Glial restricted precursor cells in central nervous system disorders: Current applications and future perspectives.

机构信息

Life and Health Sciences Research Institute (ICVS), School of Medicine, University of Minho, Braga, Portugal.

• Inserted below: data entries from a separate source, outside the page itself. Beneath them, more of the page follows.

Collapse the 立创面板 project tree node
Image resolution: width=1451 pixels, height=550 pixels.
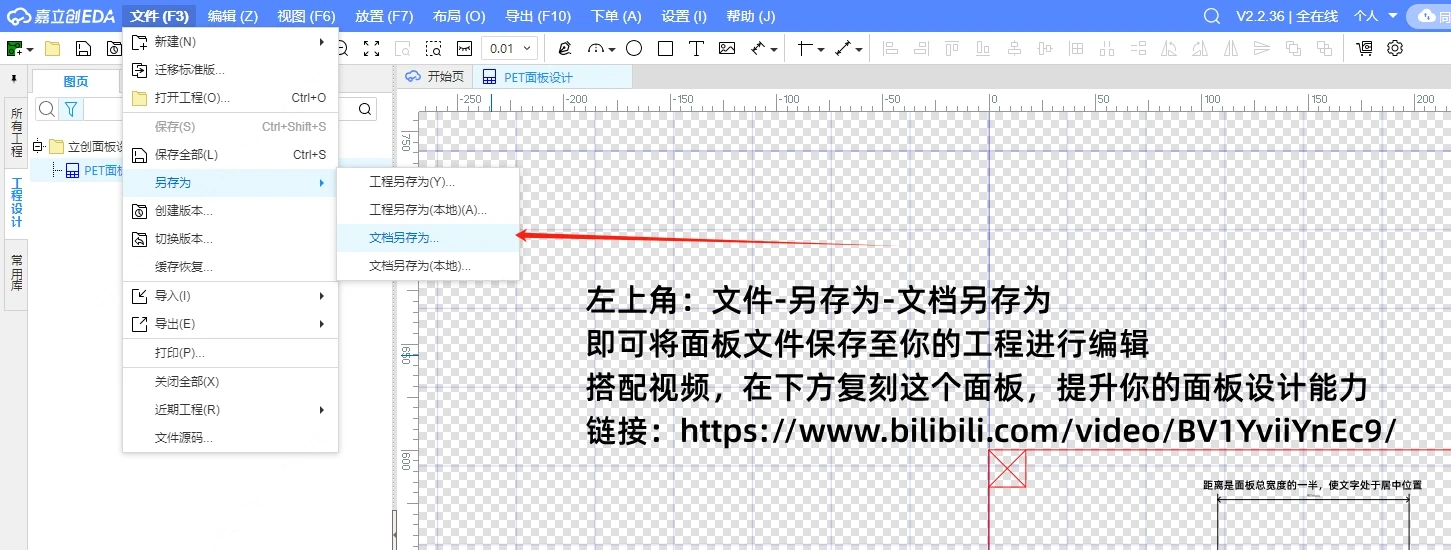38,146
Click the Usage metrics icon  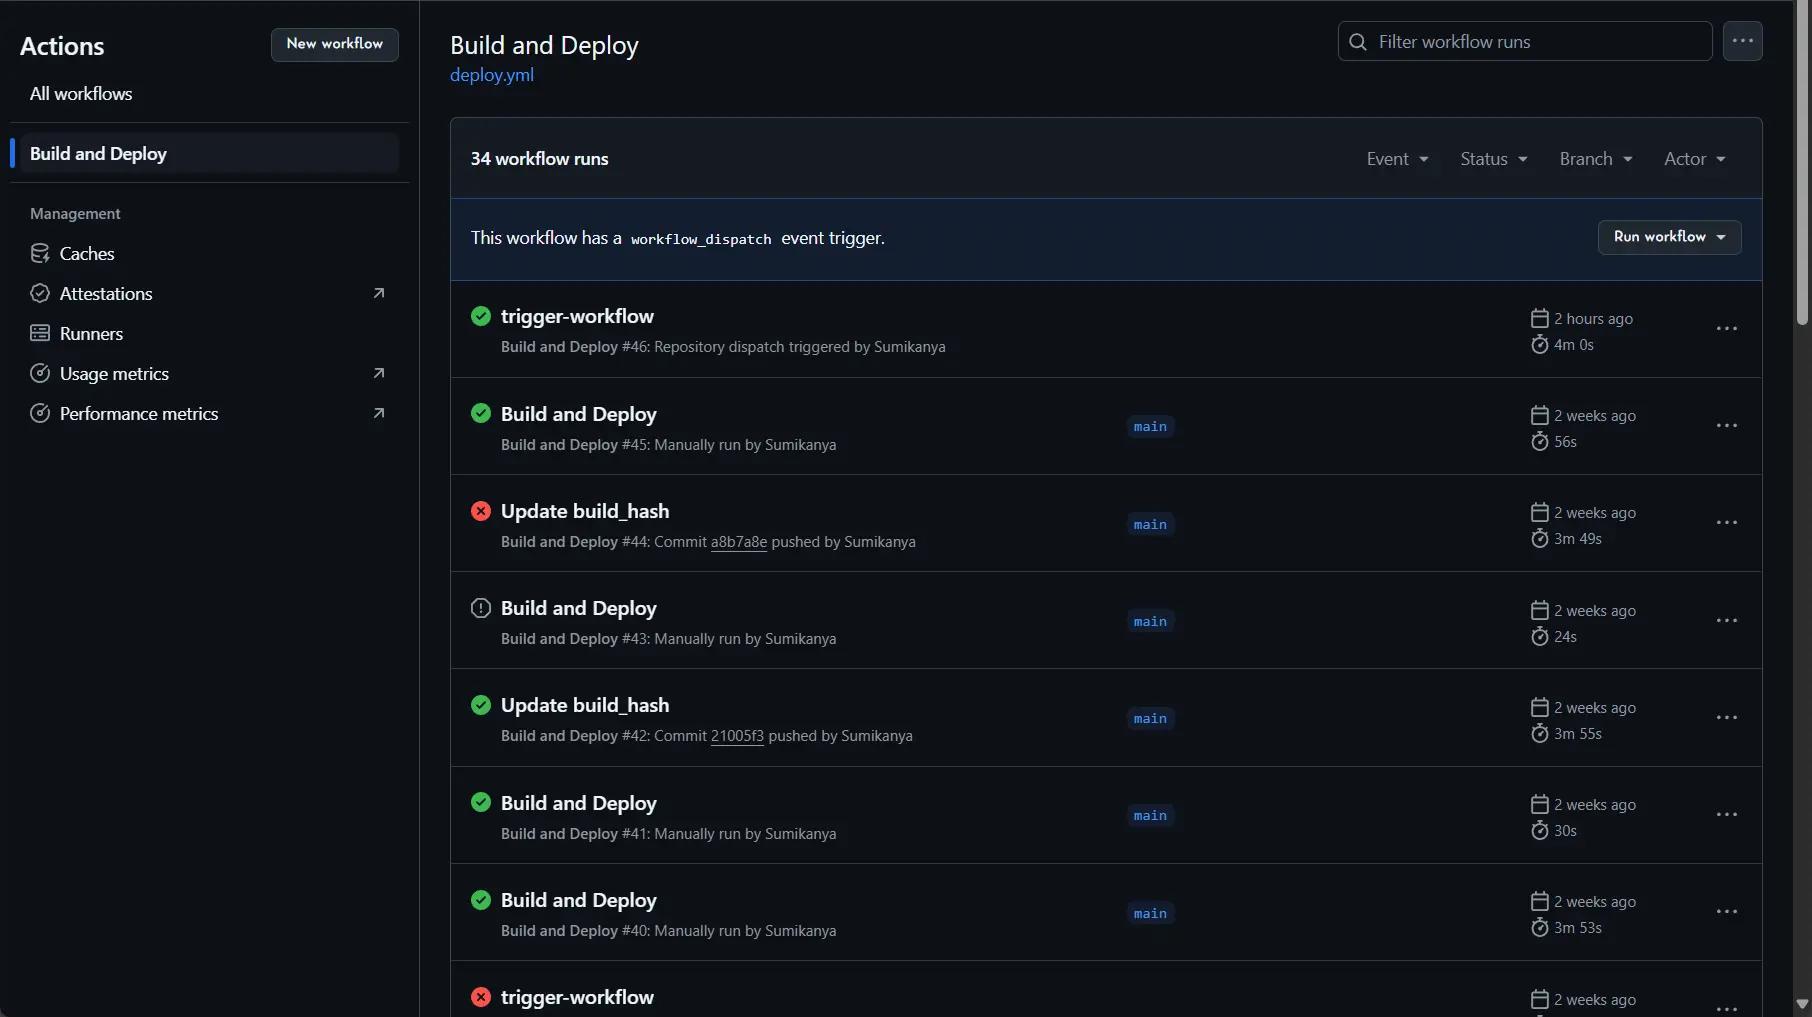pos(40,374)
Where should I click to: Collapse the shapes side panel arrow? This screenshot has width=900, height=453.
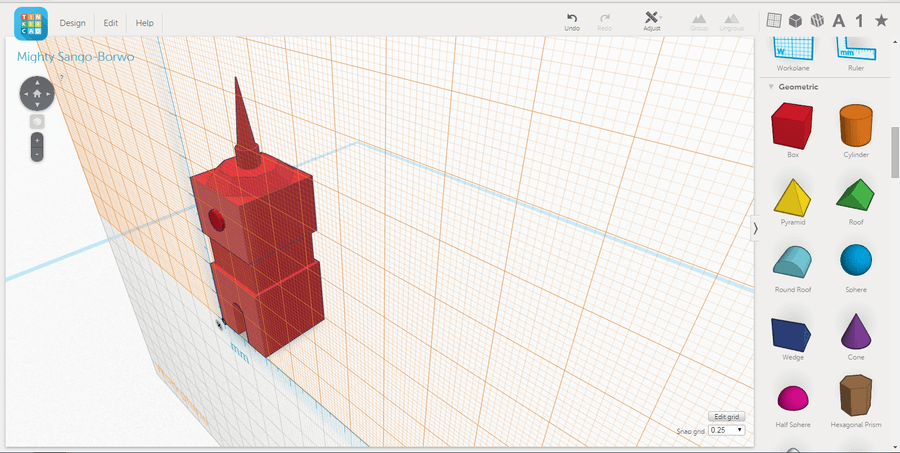click(755, 228)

ICVS/3B's - PT Government Associate Laboratory, Braga/Guimarães, Portugal.

出版信息

Glia. 2021 Mar;69(3):513-531. doi: 10.1002/glia.23922. Epub 2020 Oct 14.

DOI:10.1002/glia.23922
PMID:33052610
原文链接:https://pmc.ncbi.nlm.nih.gov/articles/PMC7857417/
Abstract

The crosstalk between glial cells and neurons represents an exceptional feature for maintaining the normal function of the central nervous system (CNS). Increasing evidence has revealed the importance of glial progenitor cells in adult neurogenesis, reestablishment of cellular pools, neuroregeneration, and axonal (re)myelination. Several types of glial progenitors have been described, as well as their potentialities for recovering the CNS from certain traumas or pathologies. Among these precursors, glial-restricted precursor cells (GRPs) are considered the earliest glial progenitors and exhibit tripotency for both Type I/II astrocytes and oligodendrocytes. GRPs have been derived from embryos and embryonic stem cells in animal models and have maintained their capacity for self-renewal. Despite the relatively limited knowledge regarding the isolation, characterization, and function of these progenitors, GRPs are promising candidates for transplantation therapy and reestablishment/repair of CNS functions in neurodegenerative and neuropsychiatric disorders, as well as in traumatic injuries. Herein, we review the definition, isolation, characterization and potentialities of GRPs as cell-based therapies in different neurological conditions. We briefly discuss the implications of using GRPs in CNS regenerative medicine and their possible application in a clinical setting. MAIN POINTS: GRPs are progenitors present in the CNS with differentiation potential restricted to the glial lineage. These cells have been employed in the treatment of a myriad of neurodegenerative and traumatic pathologies, accompanied by promising results, herein reviewed.

摘要

胶质细胞与神经元之间的串扰是维持中枢神经系统 (CNS) 正常功能的一个特殊特征。越来越多的证据表明,神经胶质前体细胞在成人神经发生、细胞库重建、神经再生和轴突(再)髓鞘形成中具有重要作用。已经描述了几种类型的神经胶质前体细胞及其在某些创伤或疾病中恢复中枢神经系统的潜力。在这些前体细胞中,神经胶质限制前体细胞 (GRP) 被认为是最早的神经胶质前体细胞,具有向 I/II 型星形胶质细胞和少突胶质细胞分化的潜能。GRP 已从动物模型的胚胎和胚胎干细胞中分离得到,并保持了自我更新的能力。尽管关于这些前体细胞的分离、鉴定和功能的知识相对有限,但 GRP 是移植治疗和重建/修复神经退行性和神经精神疾病以及创伤性损伤中 CNS 功能的有前途的候选物。本文综述了 GRP 作为不同神经疾病中基于细胞的治疗方法的定义、分离、鉴定和潜力。我们简要讨论了使用 GRP 进行中枢神经系统再生医学的意义及其在临床环境中的可能应用。主要观点:GRP 是存在于 CNS 中的祖细胞,其分化潜能仅限于神经胶质谱系。这些细胞已被用于治疗多种神经退行性和创伤性疾病,并取得了有希望的结果,本文对此进行了综述。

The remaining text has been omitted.